Anomaly Detection

June 23rd, 2017

Anomaly detection is the identification of rare observations which do not conform with normal pattern in a dataset. Depending on application domain, anomaly detection is also referred as outlier, fraud, intrusion, misuse, deviation or exception detection.

Anomaly detection has a wide range of applications such as (host or network) intrusion detection, fraud detection in banking and telecom industry, tumor detection, electrocardiograms and vital functions supervision in medical domain, image based forensic (document manipulation) analysis etc.

Broadly speaking, there can be three types of anomalies:

1. Point or Global Anomaly
An individual data point is anomalous with respect to rest of the data, e.g. 120 years old person, Internet payment with large transaction value etc.

2. Contextual Anomaly
An observation which is anomalous in a specific context e.g., 80 years of undergraduate student, extremely low temperature in June or July.

3. Collective Anomaly
A subset of instances collectively causes anomaly by significantly deviating from remainder of the data. For example, delays in network traffic, shipment of cargoes etc.

Anomaly detection is a challenging machine learning problem, as it hard to model rare anomalous and abundant normal instances - unbalanced dataset. There is no general purpose anomaly detection solution. It rather requires development of domain specific solutions. Understanding of domain and engineering new features play critical role in developing a successful anomaly detection solution.

Depending of nature of dataset, anomaly detection can be approached with one of following three techniques;

1. Unsupervised Anomaly Detection
It is one of most commonly used anomaly detection technique. It is applied when we have unlabeled dataset i.e. instances are not labelled as 'normal' or 'anomaly'. Majority of the instances are usually normal and anomalous instance are very rare. The challenge in unsupervised anomaly detection is to look at each instance and determine whether it fits to remainder of the dataset. Clustering algorithms are often used to perform unsupervised anomaly detection .
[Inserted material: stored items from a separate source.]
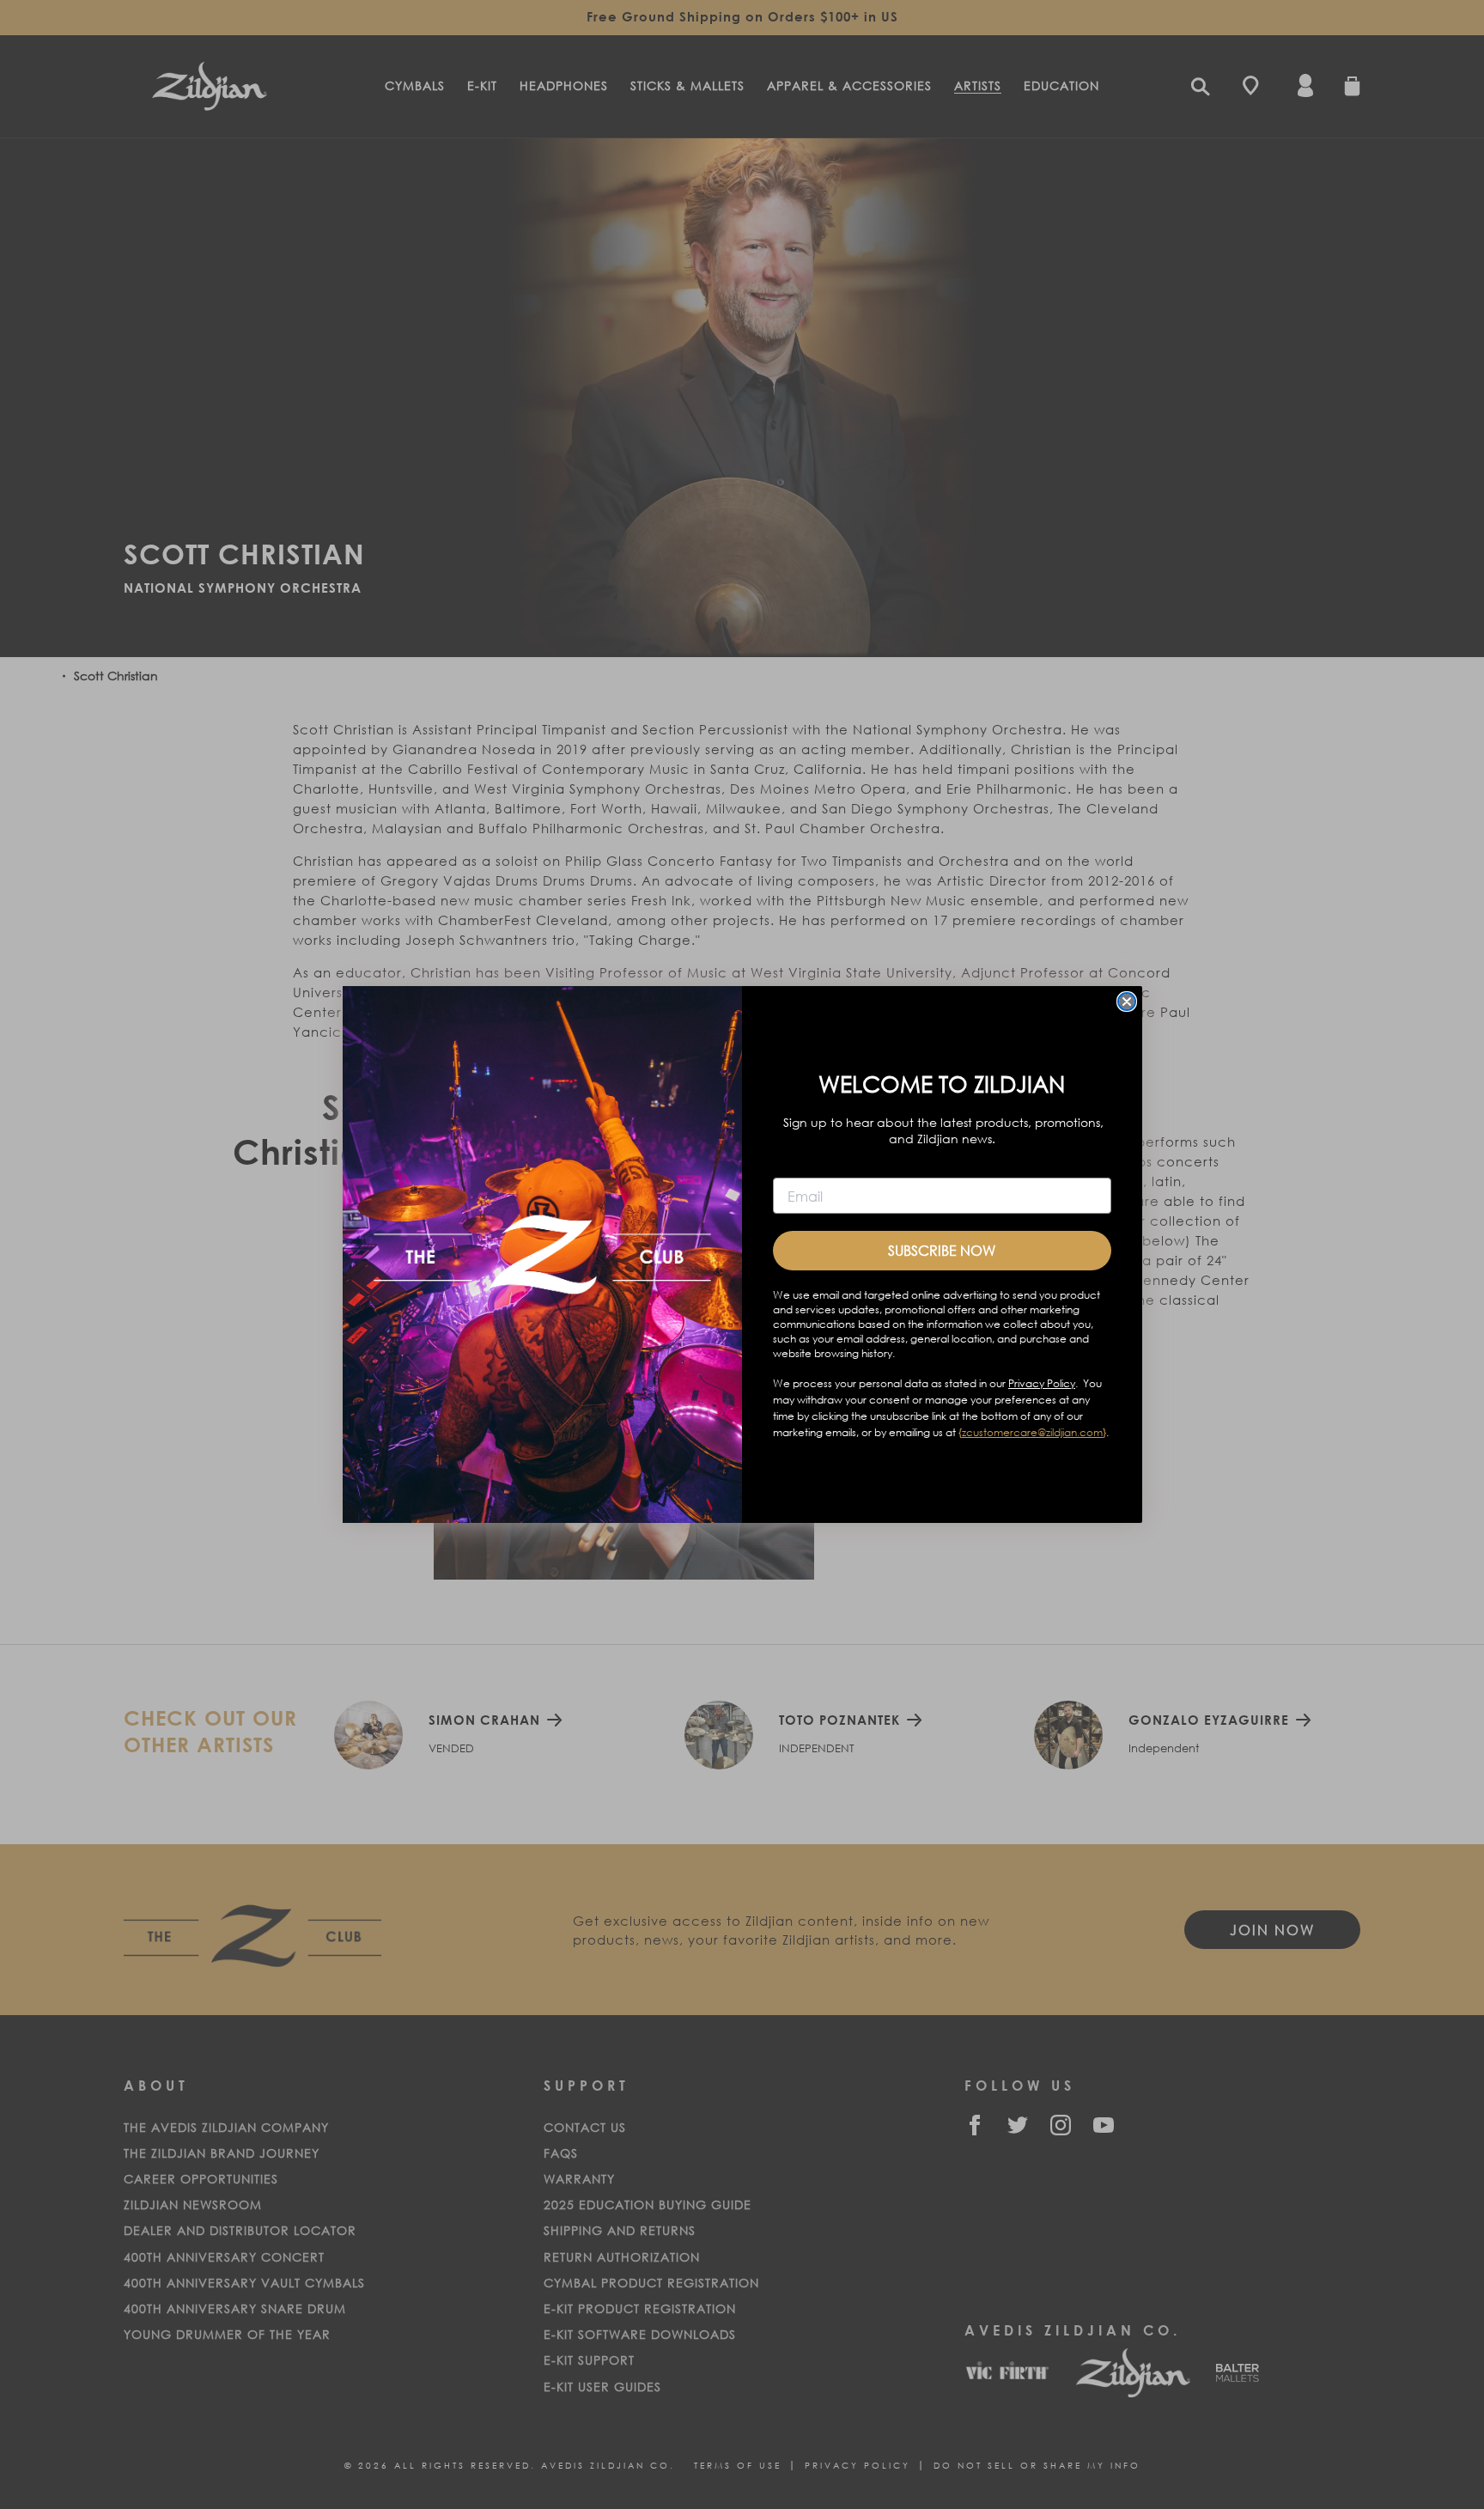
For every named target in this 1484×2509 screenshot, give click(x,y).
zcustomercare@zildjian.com (1032, 1432)
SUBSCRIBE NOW (941, 1250)
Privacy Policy (1041, 1383)
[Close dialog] (1126, 1001)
2. Supervised Anomaly Detection
In supervised anomaly detection, instances in the dataset are labelled as 'normal' or 'anomaly'. Therefore, it can be treated as binary classification problem; hence training a classifier with given dataset. Unbalanced nature of data and skewed anomaly class can make supervised anomaly detection a difficult problem.

3. Semi-supervised Anomaly Detection
It involves building a model from training dataset which represents normal behavior. Then this model is applied to generate test instances. An anomaly occurs when there is a larger distance between test instance and the instance generated by learned model.